KARACHI, Pakistan – The death toll from a pair of devastating factory fires that broke out in Pakistan's two biggest cities rose on Wednesday to 283 people, many of whom perished because they were unable to escape buildings that lacked emergency exits and basic safety equipment such as alarms and sprinklers.
The horrific toll highlights the atrocious state of industrial safety in Pakistan, where many factories are set up illegally in the country's densely populated cities, and owners often pay officials bribes to ignore safety violations.
The more deadly of the two blazes, which both erupted on Tuesday night, was at a garment factory in the southern city of Karachi, the country's economic heart.
The death toll there rose to 258 people Wednesday, as firefighters battled the flames for hours, said senior government official Roshan Ali Sheikh. He said earlier that 289 people died, but this figure double counted some of the deaths.
The fire was one of the worst industrial accidents in Pakistan's 65-year history, and Sheikh said the death toll could still rise because rescue workers were still pulling bodies out from the site in Karachi.

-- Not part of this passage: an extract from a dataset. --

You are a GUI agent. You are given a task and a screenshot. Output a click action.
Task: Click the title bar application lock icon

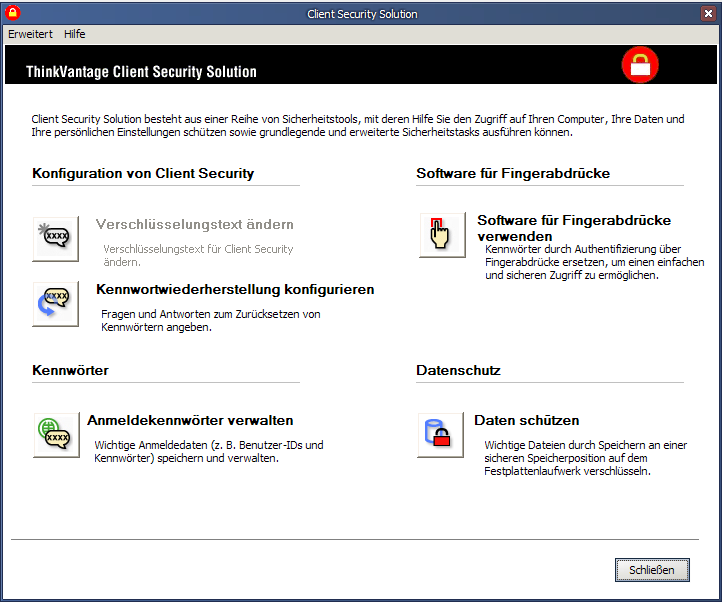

Most of the deaths were caused by suffocation as people caught in the basement were unable to escape when it filled with smoke, said the top firefighter in Karachi, Ehtisham-ud-Din.
The building only had one accessible exit, and all the other doors were locked, said Sheikh.
"It is a criminal act to lock the emergency exit doors, and we are trying to know who did it, and why?" Sheikh said.
Relatives of the victims said the factory owner locked the exit doors in response to a recent theft, thereby endangering the workers inside.
"The owner of the factory should also be burned to death the way our dear ones have died in a miserable condition," said Nizam-ud-Din, whose nephew died in the fire.
Workers on higher floors of the five-story building struggled to make it out of windows that were covered with metal bars. Many were injured when they jumped from the building, including a 27-year-old pregnant woman who was injured in the fall.
Another injured factory worker, Mohammad Ilyas, speaking from the hospital, said he was working with roughly 50 other men and women on one of the floors when suddenly a fireball came from the staircase.
"I jumped from my seat as did others and rushed toward the windows, but iron bars on the windows barred us from escaping. Some of us quickly took tools and machines to break the iron bars," he said. "That was how we managed to jump out of the windows down to the ground floor."
His leg was injured in the fall.
Others weren't so lucky. An Associated Press reporter saw a charred body partially hanging out one of the factory's barred windows. It appeared the victim tried to escape but couldn't make it through the bars.
"There were no safety measures taken in the building design. There was no emergency exit. All the people got trapped," said senior police official Amir Farooqi.
The factory's managers have fled and are being sought by police, said Sheikh, who is the senior government official in Karachi. He added that authorities have placed the name of the factory's owner on the list of people who are not allowed to leave the country.
Also on Tuesday night, a fire swept through a four-story shoe factory in the eastern city of Lahore, killing 25 people. Some died from burns and others from suffocation, said senior police officer Multan Khan.
The factory was illegally set up in a residential part of the city. The fire broke out when people in the building were trying to start their generator after the electricity went out. Sparks from the generator made contact with chemicals used to make the shoes, igniting the blaze.
Pakistan faces widespread blackouts, and many people use generators to provide electricity for their houses or to run businesses.
One of the workers, Muhammad Shabbir, said he had been working at the factory for six months along with his cousin. He said all the chemicals and the generator were located in the garage, which was also the only way out of the building. When the fire ignited, there was no way to escape.
Shabbir said he had just gone outside the factory when the fire started, but his cousin was inside and was severely burned. He died at the hospital.
A firefighter at the scene, Numan Noor, said the reason most of the victims died was because the main escape route was blocked.
"The people went to the back side of the building but there was no access, so we had to make forceful entries and ... rescue the people," Noor said.
Firefighters broke holes in the factory's brick walls to reach victims inside. At the morgue, bodies were lined up on a hallway floor, covered with white sheets.
Pakistani Prime Minister Raja Pervaiz Ashraf expressed his shock and grief over the deaths in the two cities.